Setelah Bunda dan Tante Ratih menjauh, Firman mengajakku duduk-duduk di teras rumahnya. Tanganku langsung saja digenggamnya. Beberapa kali aku coba melepaskan, namun ia menahan. Rumah tante Ratih sudah tidak terlalu ramai. Beberapa teman Ibunya Firman itu sudah pulang.Sampai di teras, kulihat Abang sedang merokok di bangku kayu. Kehadiran kami membuatnya mematikan rokok.
“Lo mau kemana, Yu?” tanya Abang mendekati.“Eh, lepasin tangan lo! Baru kenal main pegang-pegang aja!” seru Abang sewot. Firman langsung melepaskan tangannya. Raut wajahnya berubah kesal.
“Gak kemana-mana. Cuma mau duduk di situ.” Aku menunjuk dua bangku. Kemudian duduk di bangku kayu yang bersisian. Firman menggeser bangku agar lebih dekat denganku. Sementara Abang duduk di atas teras.
“Ayu,” sapa Firman.
“Iya, Kak?”
“Itu siapa?”
“Gue Abangnya. Napa?” jawab Abang sudah berdiri di samping bangku yang aku duduki.
“Oh Cuma Abangnya.” Firman bergumam. Memalingkan wajah tak suka.
“Ayu sekarang kuliah semester berapa?” Firman bertanya kembali. Baru saja mulutku menganga.
“Semester akhir! Mau skripsi.” Abang nyeletuk. Aku mendongak, menatap Abang sebal. Laki-laki gondrong itu berdiri sambil bersidekap. Firman juga ikutan menoleh ke Abang.
Lelaki yang katanya lulusan S2 itu menarik napas panjang. Mungkin sedang menahan emosi.
“Ambil jurusan apa?” tanya Firman memaksakan tersenyum, kedua netranya menatapku lekat
“Designer! Tau lo designer? Tukang gambar baju!” cetus Abang, membuatku kesabaranmu berbatas.
“Abang diem deh! Orang yang ditanya aku, Abang terus yang jawab!” protesku memukul lengannya.
“Ya kan jawabannya benar. Lo atau gue yang jawab, sama aja!” tukas Abang. Aku melirik Firman. Dia nampak tak suka dengan Abang. Aku mengembuskan napas.
“Kak Firman sekarang udah kerja?” Giliranku yang bertanya, mengalihkan pembicaraan, mencairkan suasana.
“Ngapain lo tanya begituan ama dia?” Abang malah bertanya.

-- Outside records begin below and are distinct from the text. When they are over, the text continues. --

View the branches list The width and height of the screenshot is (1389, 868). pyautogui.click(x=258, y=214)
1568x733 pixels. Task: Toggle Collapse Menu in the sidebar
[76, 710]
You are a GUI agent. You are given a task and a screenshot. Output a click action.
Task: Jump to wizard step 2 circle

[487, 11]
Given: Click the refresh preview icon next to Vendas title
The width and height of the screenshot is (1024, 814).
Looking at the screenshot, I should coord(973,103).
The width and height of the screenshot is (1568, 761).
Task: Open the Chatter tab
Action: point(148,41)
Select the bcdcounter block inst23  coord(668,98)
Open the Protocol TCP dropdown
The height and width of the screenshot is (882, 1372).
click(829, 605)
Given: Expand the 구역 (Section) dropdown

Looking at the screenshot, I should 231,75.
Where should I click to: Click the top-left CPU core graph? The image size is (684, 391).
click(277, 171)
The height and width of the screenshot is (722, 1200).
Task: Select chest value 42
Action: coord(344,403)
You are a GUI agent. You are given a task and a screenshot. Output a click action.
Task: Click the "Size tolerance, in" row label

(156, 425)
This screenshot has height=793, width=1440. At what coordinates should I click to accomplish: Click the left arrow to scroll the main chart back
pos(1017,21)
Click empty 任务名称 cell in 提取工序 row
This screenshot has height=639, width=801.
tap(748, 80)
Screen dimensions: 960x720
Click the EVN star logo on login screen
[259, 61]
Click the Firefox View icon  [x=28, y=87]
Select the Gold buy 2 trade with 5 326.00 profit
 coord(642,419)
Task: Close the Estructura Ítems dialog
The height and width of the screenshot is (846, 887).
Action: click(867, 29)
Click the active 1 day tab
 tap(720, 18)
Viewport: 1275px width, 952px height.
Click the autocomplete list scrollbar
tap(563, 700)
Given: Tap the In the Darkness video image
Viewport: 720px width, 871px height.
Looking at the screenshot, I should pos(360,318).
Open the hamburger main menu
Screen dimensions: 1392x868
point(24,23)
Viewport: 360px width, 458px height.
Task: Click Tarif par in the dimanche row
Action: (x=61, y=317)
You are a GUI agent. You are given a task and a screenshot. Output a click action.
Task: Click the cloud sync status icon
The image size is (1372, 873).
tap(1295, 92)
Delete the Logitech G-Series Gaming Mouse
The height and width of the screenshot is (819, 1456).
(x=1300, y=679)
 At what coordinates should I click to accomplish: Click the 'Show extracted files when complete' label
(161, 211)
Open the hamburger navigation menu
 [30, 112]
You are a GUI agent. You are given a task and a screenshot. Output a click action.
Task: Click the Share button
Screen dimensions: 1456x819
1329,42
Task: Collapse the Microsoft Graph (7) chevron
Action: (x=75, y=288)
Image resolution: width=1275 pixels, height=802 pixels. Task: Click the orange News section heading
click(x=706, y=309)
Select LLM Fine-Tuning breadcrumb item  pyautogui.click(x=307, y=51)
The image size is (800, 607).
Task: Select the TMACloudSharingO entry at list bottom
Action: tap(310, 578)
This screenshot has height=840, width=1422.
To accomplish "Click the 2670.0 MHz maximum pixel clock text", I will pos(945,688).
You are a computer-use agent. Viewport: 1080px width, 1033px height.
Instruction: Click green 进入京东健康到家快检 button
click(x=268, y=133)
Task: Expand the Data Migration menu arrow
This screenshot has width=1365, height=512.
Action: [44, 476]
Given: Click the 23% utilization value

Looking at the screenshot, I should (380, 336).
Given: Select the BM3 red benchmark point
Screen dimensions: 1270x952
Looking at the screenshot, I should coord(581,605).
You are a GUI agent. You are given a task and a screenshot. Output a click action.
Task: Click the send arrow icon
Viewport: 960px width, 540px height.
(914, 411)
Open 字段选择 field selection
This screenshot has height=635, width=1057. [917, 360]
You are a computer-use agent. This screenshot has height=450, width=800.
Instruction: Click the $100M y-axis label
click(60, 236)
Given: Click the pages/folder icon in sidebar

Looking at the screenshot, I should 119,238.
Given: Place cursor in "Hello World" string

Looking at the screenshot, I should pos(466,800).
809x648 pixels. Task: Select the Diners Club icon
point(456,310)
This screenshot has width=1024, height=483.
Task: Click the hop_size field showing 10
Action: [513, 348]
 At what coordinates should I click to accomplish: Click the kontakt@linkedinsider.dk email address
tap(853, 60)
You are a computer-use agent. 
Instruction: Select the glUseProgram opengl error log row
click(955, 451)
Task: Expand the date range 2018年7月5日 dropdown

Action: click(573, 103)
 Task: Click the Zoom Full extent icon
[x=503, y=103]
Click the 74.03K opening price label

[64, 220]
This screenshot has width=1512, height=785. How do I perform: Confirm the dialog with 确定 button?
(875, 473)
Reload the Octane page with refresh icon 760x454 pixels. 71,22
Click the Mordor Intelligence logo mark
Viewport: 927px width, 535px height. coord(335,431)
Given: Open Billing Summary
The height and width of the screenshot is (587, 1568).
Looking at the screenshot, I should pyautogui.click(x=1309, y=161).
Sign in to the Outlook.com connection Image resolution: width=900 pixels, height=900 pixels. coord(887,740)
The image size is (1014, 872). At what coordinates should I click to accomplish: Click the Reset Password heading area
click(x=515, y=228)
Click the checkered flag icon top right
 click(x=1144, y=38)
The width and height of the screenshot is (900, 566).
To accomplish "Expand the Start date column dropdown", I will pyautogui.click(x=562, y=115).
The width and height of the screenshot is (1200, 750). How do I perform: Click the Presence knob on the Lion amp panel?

“Abang rese deh! Sono gih jauh-jauh. Aku mau ngobrol sama Kak Firman.” Bukannya menjauh, si Abang malah membisikkan sesuatu.
“Eh, lo harus inget. Dia jebolan kuliah di luar negeri, kalo lu diapa-apain gimana?” Aku melirik Firman.
Iya juga sih, tadi aja baru kenal sudah pegang-pegangan, tatapannya juga kayak bernafsu gitu. Ish!
“Aku belum kerja. Kan baru aja lulus. Lagian ngapain juga kerja, harta Papi aku kan udah banyak. Udah gitu aku anak tunggal. Pastilah harta warisannya jatuh ke aku semua.” Aku mengerutkan kening mendengar jawaban Firman. Abang tersenyum sinis.
“Payah banget sih lo jadi laki! Bukannya kerja, ngandelin duit orang tua!” cetus Abang sinis. Firman berdiri, mungkin dia tak suka mendengar omongan Abang.
“Kamu bilang aku payah?” Firman berdiri tegap di depan Abang. Aku menarik kursi, ikutan berdiri.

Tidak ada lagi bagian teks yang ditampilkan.